Its breeding habitat is not marshes as with most crakes, but, as the name implies, meadows and arable farmland. It breeds across Europe and western Asia, migrating to Africa in winter. It is in steep decline across most of its range because modern farming practices mean that nests and birds are destroyed by mowing or harvesting before breeding is finished. The best place to look for or listen for them in the UK is in the Outer Hebrides of Scotland.
The adult Corn Crake is 22-25 cm long and has mainly brown, heavily spotted upperparts, a blue-grey head and neck, and reddish streaked flanks. It has a short bill and shows chestnut wings and long dangling legs in flight.
The sexes are similar, but in the immature bird the blue-grey is replaced by buff. The downy chicks are black, as with all rails.
The Corn Crake is very secretive in the breeding season, and heard far more often than it is seen. It is hard to flush, walking away through the vegetation. The song, mainly heard at night and very early morning, is a repetitive, far-carrying crex crex, like two notched sticks being rubbed together. This bird feeds mainly on insects.
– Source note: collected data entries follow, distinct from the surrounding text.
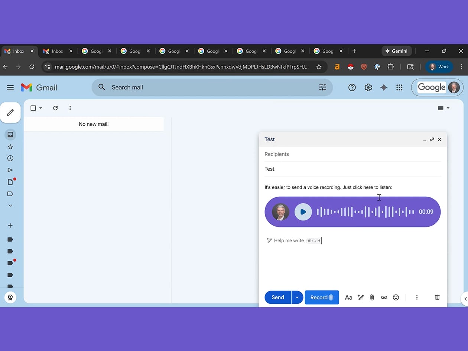Open the three-dot more menu above mail list
The width and height of the screenshot is (468, 351).
click(70, 108)
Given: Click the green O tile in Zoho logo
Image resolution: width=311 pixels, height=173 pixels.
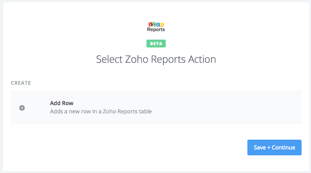Looking at the screenshot, I should tap(154, 24).
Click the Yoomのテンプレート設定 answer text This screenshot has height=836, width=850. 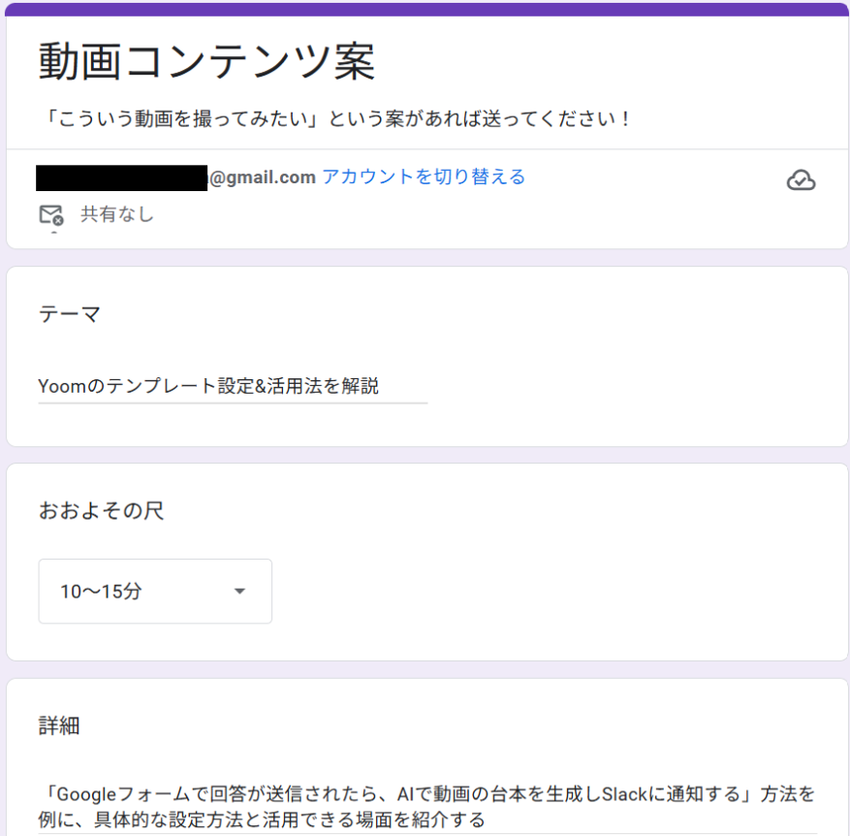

The species' name used commonly to be spelled as a single word, 'Corncrake', but the official English name is Corn Crake, and the trend now is to follow this. Other Scottish names for the bird inlude Corncraik, Corn Scrack (in Aberdeenshire), Daker, King of the Quail, Land Rail, Quailzie, and Weet-my-fit. Originally called a "Corne Crake" in Scotland, Thomas Bewick introduced this name in his book, "A History of British Birds" (Newcastle, 1797). Most of these names derive from both its habitat and its odd call. The name 'Daker' has been derived from the Old Norse "Ager-hoene", meaning "Cock of the field". Gaelic names include Garra-gart (perhaps from the Gaelic word "garrag", meaning "to yell"), Racan-arbhai, and Traona.